--- PROVIDED RECORDS ---
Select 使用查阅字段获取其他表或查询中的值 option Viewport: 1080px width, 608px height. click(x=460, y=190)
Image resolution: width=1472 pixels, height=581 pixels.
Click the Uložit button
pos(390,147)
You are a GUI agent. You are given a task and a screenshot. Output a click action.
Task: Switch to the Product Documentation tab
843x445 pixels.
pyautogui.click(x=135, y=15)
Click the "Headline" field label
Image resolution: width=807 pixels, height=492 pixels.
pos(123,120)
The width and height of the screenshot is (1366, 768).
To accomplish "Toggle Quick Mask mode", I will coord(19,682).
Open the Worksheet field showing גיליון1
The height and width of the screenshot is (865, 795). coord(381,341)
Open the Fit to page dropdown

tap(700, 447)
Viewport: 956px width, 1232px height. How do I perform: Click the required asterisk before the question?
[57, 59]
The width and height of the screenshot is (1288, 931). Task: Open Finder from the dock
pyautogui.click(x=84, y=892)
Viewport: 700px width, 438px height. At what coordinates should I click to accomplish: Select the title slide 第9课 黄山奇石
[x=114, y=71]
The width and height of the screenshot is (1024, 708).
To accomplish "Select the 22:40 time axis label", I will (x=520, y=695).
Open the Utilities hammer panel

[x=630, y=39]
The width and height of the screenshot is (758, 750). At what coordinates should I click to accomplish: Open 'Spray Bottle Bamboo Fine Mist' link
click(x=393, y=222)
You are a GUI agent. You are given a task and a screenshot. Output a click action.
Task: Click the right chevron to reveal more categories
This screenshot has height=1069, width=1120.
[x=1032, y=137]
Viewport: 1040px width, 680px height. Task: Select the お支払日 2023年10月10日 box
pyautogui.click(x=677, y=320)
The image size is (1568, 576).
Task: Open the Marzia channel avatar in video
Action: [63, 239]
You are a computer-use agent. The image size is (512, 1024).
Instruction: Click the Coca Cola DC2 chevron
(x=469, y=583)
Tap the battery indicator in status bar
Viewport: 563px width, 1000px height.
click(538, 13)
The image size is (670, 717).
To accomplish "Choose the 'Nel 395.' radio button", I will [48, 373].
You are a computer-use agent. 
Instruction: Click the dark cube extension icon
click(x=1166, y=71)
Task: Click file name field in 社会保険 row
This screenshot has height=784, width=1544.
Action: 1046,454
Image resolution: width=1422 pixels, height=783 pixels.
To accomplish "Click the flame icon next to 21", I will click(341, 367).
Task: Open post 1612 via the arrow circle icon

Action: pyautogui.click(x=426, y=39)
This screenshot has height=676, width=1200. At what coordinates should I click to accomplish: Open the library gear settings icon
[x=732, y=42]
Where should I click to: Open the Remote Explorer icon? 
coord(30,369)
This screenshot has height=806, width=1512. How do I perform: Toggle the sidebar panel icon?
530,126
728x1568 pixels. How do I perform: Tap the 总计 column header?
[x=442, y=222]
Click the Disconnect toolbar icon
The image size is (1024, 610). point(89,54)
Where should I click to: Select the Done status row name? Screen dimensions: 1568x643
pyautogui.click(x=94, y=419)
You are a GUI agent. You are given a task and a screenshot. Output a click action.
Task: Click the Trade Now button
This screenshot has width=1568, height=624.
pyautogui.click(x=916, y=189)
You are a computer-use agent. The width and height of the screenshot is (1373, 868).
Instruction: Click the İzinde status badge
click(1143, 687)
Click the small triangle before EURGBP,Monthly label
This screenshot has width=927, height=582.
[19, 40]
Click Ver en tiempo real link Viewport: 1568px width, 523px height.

--- WORK INSTRUCTIONS ---
In full and word for word, repeat the records.

--- SOLUTION BELOW ---
Select 使用查阅字段获取其他表或查询中的值 option Viewport: 1080px width, 608px height. click(x=460, y=190)
Image resolution: width=1472 pixels, height=581 pixels.
Click the Uložit button
pos(390,147)
You are a GUI agent. You are given a task and a screenshot. Output a click action.
Task: Switch to the Product Documentation tab
843x445 pixels.
pyautogui.click(x=135, y=15)
Click the "Headline" field label
Image resolution: width=807 pixels, height=492 pixels.
pos(123,120)
The width and height of the screenshot is (1366, 768).
To accomplish "Toggle Quick Mask mode", I will coord(19,682).
Open the Worksheet field showing גיליון1
The height and width of the screenshot is (865, 795). coord(381,341)
Open the Fit to page dropdown

tap(700, 447)
Viewport: 956px width, 1232px height. How do I perform: Click the required asterisk before the question?
[57, 59]
The width and height of the screenshot is (1288, 931). Task: Open Finder from the dock
pyautogui.click(x=84, y=892)
Viewport: 700px width, 438px height. At what coordinates should I click to accomplish: Select the title slide 第9课 黄山奇石
[x=114, y=71]
The width and height of the screenshot is (1024, 708).
To accomplish "Select the 22:40 time axis label", I will (x=520, y=695).
Open the Utilities hammer panel

[x=630, y=39]
The width and height of the screenshot is (758, 750). At what coordinates should I click to accomplish: Open 'Spray Bottle Bamboo Fine Mist' link
click(x=393, y=222)
You are a GUI agent. You are given a task and a screenshot. Output a click action.
Task: Click the right chevron to reveal more categories
This screenshot has height=1069, width=1120.
[x=1032, y=137]
Viewport: 1040px width, 680px height. Task: Select the お支払日 2023年10月10日 box
pyautogui.click(x=677, y=320)
The image size is (1568, 576).
Task: Open the Marzia channel avatar in video
Action: [63, 239]
You are a computer-use agent. The image size is (512, 1024).
Instruction: Click the Coca Cola DC2 chevron
(x=469, y=583)
Tap the battery indicator in status bar
Viewport: 563px width, 1000px height.
click(538, 13)
The image size is (670, 717).
To accomplish "Choose the 'Nel 395.' radio button", I will [48, 373].
You are a computer-use agent. 
Instruction: Click the dark cube extension icon
click(x=1166, y=71)
Task: Click file name field in 社会保険 row
This screenshot has height=784, width=1544.
Action: 1046,454
Image resolution: width=1422 pixels, height=783 pixels.
To accomplish "Click the flame icon next to 21", I will click(341, 367).
Task: Open post 1612 via the arrow circle icon

Action: pyautogui.click(x=426, y=39)
This screenshot has height=676, width=1200. At what coordinates should I click to accomplish: Open the library gear settings icon
[x=732, y=42]
Where should I click to: Open the Remote Explorer icon? 
coord(30,369)
This screenshot has height=806, width=1512. How do I perform: Toggle the sidebar panel icon?
530,126
728x1568 pixels. How do I perform: Tap the 总计 column header?
[x=442, y=222]
Click the Disconnect toolbar icon
The image size is (1024, 610). point(89,54)
Where should I click to: Select the Done status row name? Screen dimensions: 1568x643
pyautogui.click(x=94, y=419)
You are a GUI agent. You are given a task and a screenshot. Output a click action.
Task: Click the Trade Now button
This screenshot has width=1568, height=624.
pyautogui.click(x=916, y=189)
You are a computer-use agent. The width and height of the screenshot is (1373, 868).
Instruction: Click the İzinde status badge
click(1143, 687)
Click the small triangle before EURGBP,Monthly label
This screenshot has width=927, height=582.
[19, 40]
Click Ver en tiempo real link Viewport: 1568px width, 523px height.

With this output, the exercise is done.